Stored data:
○ ○ ○ ○ ○ ○ ○
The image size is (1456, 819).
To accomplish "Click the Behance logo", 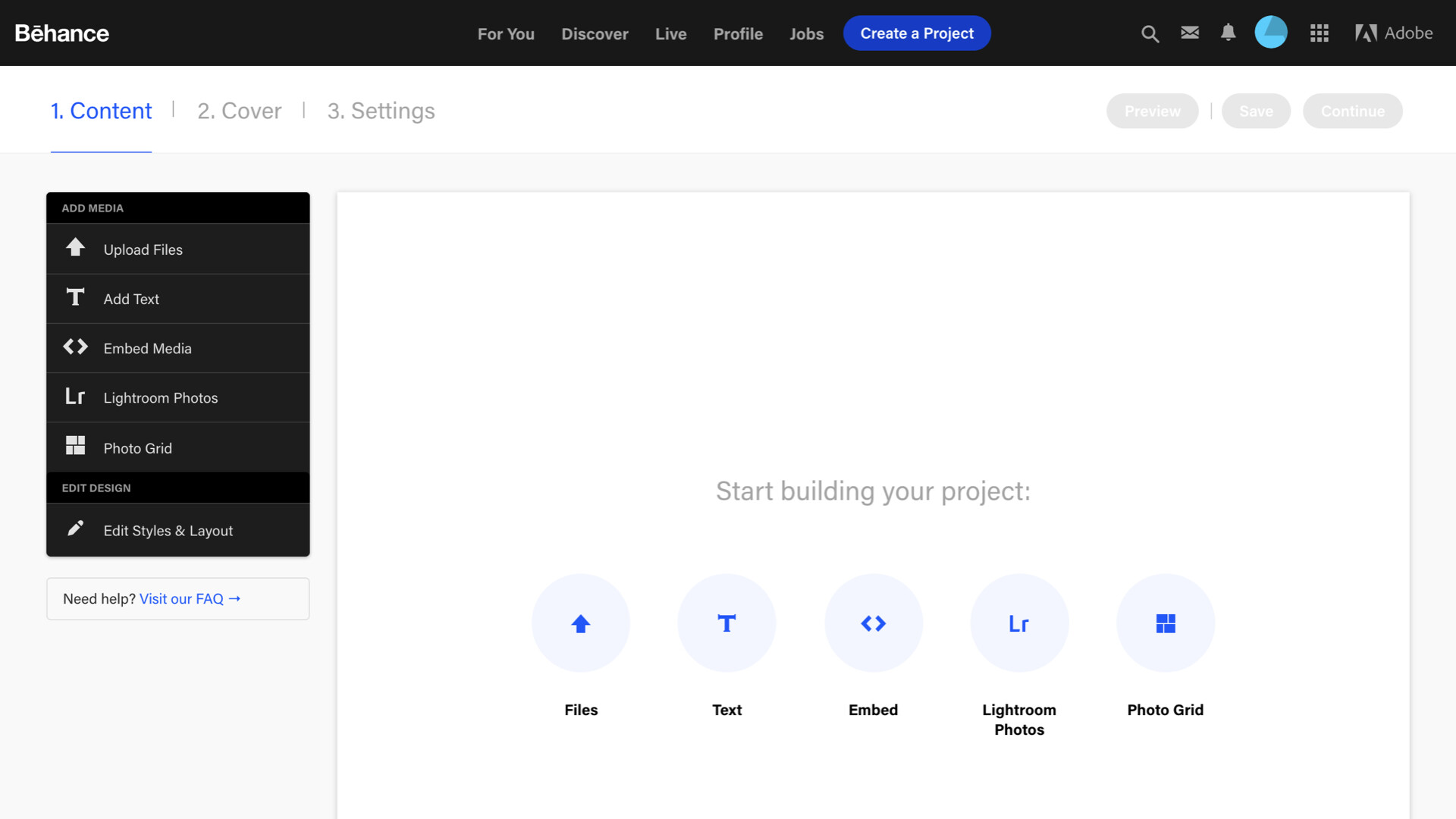I will [x=62, y=33].
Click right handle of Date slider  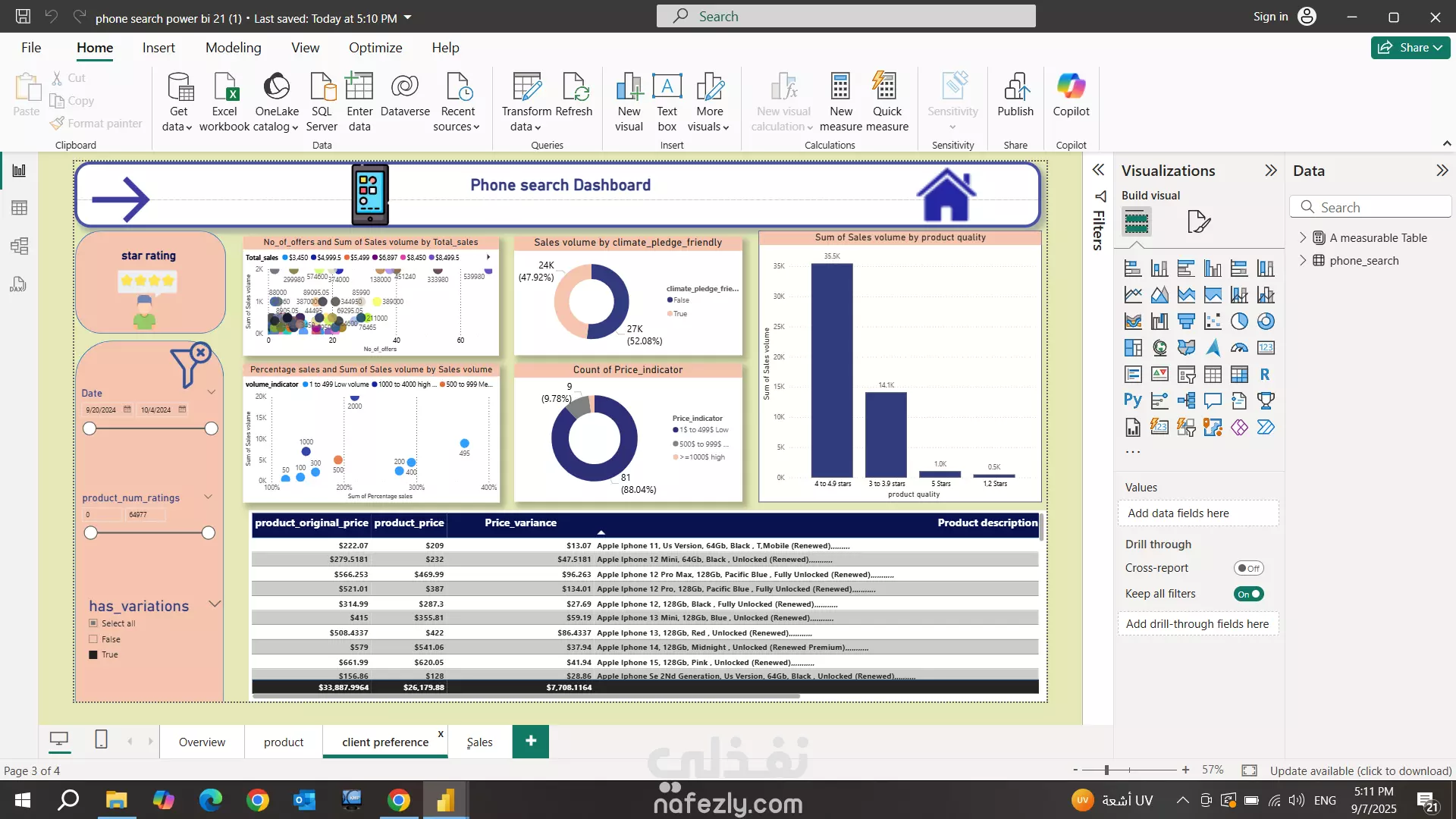[212, 428]
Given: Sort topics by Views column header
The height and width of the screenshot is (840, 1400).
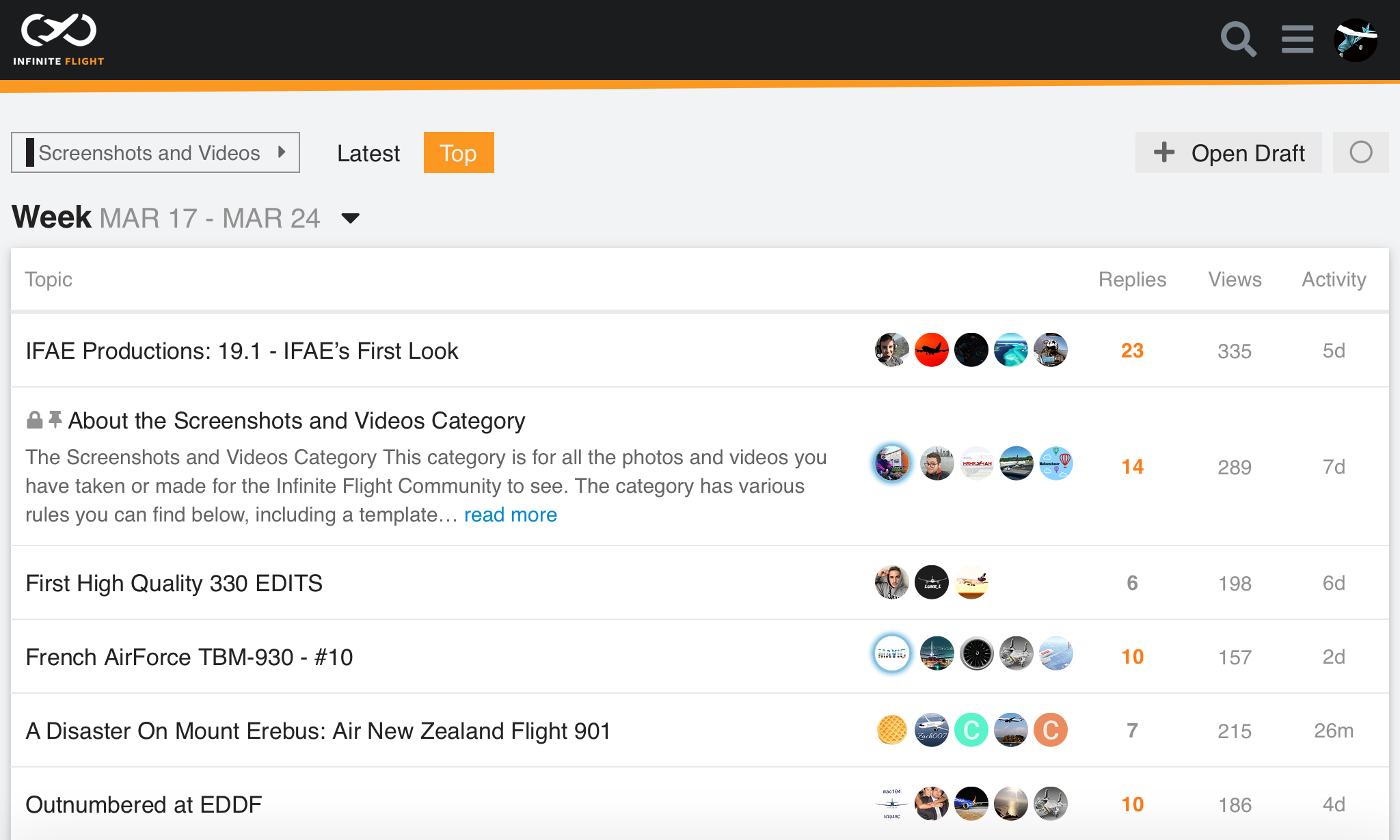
○ ○ ○ ○ ○ ○ ○
> Your goal
From the line containing "Given: Sort topics by Views column header" to the final line above, both included, transcribe every line exactly and leave all pictures out.

> Final answer
Given: Sort topics by Views column header
The height and width of the screenshot is (840, 1400).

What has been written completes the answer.